It's difficult to embrace the quiet beauty of a place when you're shifting through it at mach 10, skidoo engine roaring in your ears, cheeks whipped to burning in the cold. But as the dying sun cast its light across the thousands of snow crystals thrown up by the wind, the ensuing rainbow which hovered above the Låktatjåkko Mountain Station compelled silent attention. Nestled 250km north of the Arctic Circle in Swedish Lapland, it's a place where you can let yourself believe in magic.

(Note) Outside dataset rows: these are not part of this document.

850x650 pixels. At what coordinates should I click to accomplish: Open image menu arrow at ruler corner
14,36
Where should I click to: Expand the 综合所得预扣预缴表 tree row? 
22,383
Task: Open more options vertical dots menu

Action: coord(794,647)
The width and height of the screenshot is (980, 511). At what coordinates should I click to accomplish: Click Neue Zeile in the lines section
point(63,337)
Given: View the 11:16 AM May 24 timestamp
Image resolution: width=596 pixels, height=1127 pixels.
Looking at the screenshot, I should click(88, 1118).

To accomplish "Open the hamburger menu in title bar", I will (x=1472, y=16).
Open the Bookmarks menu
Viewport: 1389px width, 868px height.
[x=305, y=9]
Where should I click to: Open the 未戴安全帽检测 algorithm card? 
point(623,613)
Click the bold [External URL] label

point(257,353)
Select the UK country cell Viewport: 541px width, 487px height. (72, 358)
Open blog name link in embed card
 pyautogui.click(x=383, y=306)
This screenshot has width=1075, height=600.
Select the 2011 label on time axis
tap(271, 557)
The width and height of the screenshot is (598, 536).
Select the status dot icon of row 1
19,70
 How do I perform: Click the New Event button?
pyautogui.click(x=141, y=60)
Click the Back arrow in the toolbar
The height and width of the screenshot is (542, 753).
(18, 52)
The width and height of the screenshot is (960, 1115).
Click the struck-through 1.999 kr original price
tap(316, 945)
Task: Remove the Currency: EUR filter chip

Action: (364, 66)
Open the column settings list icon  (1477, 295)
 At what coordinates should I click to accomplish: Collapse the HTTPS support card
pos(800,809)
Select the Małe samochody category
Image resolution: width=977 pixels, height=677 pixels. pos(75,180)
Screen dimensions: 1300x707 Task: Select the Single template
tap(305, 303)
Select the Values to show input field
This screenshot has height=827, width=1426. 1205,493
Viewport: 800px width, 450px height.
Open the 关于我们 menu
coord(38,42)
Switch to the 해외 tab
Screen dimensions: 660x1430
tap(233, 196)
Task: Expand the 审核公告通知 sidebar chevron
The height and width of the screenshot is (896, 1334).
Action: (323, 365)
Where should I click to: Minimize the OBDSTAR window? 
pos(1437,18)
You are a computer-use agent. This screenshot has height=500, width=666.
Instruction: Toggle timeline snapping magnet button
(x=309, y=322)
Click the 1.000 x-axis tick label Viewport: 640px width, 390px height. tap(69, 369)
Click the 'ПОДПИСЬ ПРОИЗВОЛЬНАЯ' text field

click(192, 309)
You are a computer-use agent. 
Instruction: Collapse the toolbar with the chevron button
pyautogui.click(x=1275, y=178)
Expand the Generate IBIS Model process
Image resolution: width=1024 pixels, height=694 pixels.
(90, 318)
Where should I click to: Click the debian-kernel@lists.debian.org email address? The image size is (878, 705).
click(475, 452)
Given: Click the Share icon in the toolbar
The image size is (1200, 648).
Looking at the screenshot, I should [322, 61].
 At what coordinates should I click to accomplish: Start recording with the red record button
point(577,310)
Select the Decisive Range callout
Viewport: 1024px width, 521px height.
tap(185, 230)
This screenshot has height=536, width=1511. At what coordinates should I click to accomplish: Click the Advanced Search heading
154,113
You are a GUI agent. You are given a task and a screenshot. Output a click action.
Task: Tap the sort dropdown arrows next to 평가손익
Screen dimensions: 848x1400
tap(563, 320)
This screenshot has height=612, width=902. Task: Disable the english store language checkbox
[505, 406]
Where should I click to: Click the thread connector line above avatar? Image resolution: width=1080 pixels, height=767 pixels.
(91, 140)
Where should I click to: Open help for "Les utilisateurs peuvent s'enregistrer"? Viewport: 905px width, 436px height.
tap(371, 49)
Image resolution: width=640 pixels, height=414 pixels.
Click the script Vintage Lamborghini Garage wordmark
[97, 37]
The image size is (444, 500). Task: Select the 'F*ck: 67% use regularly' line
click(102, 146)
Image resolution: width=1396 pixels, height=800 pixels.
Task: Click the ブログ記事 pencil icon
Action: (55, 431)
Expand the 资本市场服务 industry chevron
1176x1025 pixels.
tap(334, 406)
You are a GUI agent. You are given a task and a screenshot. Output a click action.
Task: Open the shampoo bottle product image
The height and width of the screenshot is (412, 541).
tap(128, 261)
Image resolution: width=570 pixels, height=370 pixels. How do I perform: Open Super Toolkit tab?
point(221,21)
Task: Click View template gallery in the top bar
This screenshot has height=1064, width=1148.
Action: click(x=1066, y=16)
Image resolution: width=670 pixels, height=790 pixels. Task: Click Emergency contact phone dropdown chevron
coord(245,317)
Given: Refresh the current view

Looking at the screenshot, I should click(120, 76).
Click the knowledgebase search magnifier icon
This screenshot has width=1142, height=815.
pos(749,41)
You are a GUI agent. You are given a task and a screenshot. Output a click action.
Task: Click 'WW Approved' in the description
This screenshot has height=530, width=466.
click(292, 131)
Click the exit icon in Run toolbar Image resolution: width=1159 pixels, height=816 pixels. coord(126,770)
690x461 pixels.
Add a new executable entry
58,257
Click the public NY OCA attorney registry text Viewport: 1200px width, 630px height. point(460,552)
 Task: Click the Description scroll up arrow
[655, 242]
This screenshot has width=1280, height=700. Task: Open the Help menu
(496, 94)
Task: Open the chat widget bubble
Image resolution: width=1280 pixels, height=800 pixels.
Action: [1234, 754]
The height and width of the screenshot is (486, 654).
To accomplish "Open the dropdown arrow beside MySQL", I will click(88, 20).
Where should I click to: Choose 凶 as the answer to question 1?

Låktatjåkko, or Låkta, is a tiny annex of the petite ski resort of Bjorkliden, just north of Abisko national park, accessible only by skidoo or touring skis. On the shores of Lake Tornetrask and dwarfed by the legendary Lapporten Gap, the U-shaped gateway to Lapland, Bjorkliden is a resort surrounded by epic scenery. Trains rattle past it from Kiruna to the better known ski destinations of Narvik and Riksgransen, meaning anyone who gets off will pretty much have all 24 pistes to themselves. Small and charming, it has one ski shop, one restaurant, one bar, one hotel and 80 beautiful self-catering cabins. Almost everyone is Norwegian or Swedish; Bjorkliden was a well-kept secret from British skiers until 2007, when Discover the World started offering packages to the destination. The main targets may be families and beginners, but the area also offers up a world of unexplored off-piste, heli-skiing and powder up to your thighs as late as May. Yet if it weren't for the local tipple being called Wolf Paw, you'd be forgiven for thinking life was pretty chilled in Bjorkliden.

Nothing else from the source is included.